Soundcheck: Another nightingale?
With only a couple of more episodes to go, Ufone Uth Records is nearing the end of its second season. The fifth episode this season began with the music producer Louis ‘Gumby’ Pinto introducing the main trio of artistes: Sara Haider (vocals), Ali Haider (rhythm guitars) and Imam Hamdani (lead guitars).
They hail from Karachi and both Sara and Ali* are also a part of a ‘performing arts group’ called Nritaal. From the moment they enter the studio and meet Gumby and Sameer Ahmed (one of Pakistan’s well-known bass players) who will be collaborating with them on their song, they remain star struck.

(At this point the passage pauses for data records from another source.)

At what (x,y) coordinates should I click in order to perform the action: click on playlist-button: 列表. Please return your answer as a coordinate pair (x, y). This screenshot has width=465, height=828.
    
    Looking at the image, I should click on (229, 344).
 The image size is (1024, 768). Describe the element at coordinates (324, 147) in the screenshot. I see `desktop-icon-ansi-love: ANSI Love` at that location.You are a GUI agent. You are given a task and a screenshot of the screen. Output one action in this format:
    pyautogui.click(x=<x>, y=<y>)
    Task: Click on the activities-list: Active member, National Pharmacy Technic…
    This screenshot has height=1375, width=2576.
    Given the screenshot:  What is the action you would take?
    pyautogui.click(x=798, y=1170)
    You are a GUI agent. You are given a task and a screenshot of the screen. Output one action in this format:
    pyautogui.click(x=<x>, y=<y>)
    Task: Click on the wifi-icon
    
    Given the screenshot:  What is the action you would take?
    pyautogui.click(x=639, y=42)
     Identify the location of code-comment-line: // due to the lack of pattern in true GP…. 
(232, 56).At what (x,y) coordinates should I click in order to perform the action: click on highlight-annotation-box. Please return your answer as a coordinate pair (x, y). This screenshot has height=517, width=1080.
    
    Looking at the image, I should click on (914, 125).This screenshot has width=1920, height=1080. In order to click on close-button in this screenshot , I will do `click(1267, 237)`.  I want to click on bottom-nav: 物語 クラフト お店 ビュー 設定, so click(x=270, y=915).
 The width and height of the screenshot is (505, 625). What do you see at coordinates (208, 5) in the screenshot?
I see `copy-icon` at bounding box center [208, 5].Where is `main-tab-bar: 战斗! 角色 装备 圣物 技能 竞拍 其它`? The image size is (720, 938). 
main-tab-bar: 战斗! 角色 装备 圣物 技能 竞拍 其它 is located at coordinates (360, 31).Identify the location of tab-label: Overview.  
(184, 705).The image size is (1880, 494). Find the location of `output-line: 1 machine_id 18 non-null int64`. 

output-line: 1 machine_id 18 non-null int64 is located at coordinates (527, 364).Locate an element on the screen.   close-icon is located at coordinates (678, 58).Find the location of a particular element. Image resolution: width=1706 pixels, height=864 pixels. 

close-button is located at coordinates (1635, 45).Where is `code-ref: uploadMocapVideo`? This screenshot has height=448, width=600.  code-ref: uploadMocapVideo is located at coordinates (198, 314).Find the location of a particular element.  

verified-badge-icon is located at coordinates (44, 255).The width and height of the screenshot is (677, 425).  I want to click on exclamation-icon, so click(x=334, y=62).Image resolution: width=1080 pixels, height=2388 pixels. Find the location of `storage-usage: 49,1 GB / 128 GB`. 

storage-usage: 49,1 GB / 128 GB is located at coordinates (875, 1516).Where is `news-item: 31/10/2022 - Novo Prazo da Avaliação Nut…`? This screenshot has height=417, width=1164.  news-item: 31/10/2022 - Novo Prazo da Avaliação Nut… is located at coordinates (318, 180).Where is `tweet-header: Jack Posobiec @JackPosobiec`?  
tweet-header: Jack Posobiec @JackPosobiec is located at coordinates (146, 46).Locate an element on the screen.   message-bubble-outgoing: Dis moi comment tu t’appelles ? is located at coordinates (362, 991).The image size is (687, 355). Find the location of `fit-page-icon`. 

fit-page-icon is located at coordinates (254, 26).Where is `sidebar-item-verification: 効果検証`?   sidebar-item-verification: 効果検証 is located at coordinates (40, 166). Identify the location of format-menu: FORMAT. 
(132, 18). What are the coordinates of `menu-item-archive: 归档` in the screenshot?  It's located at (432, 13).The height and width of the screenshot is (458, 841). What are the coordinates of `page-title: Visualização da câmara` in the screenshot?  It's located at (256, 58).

Other than Sameer, Gumby had also asked Hildegunn Øiseth, from the Norwegian band Fryd, to play the trumpet on their song. They are shown communicating via Skype in which Sara gives her a live demo of her song. Hildegunn and Gumby have collaborated on numerous occasions in the past several years in performances both in Pakistan and in Oslo, Norway.
We’re told that the original version of the song (Tera Saath) had a considerably fast tempo, which Gumby changed as he felt that a slower tempo would suit Tera Saath better. Imam Hamdani shows off his virtuosity on the guitar during the recording sessions and the resident audio engineer, Mohammad Agha, tries to show Sara how to add a little more finesse to her singing.
Tera Saath has everything going for it: a great melody and music that adds layers and a richness needed to create the perfect environment for a singer to carry the song forward with—unfortunately that doesn’t actually happen.
Sara hums through the whole song—it may work here and there but not when done consistently throughout the song. The song is constantly struggling to break through but never does. Is Sara a terrible singer? No. Does she need to work on her vocals? Yes. Could the song have benefited had another vocalist been used? Definitely. For all the hype that was created prior to its video, Tera Saath was a let down. It was the disappointing anti-climax to an episode that could have otherwise been great.
*The article previously stated that Sara Haider and Ali Haider are siblings, however they are not related.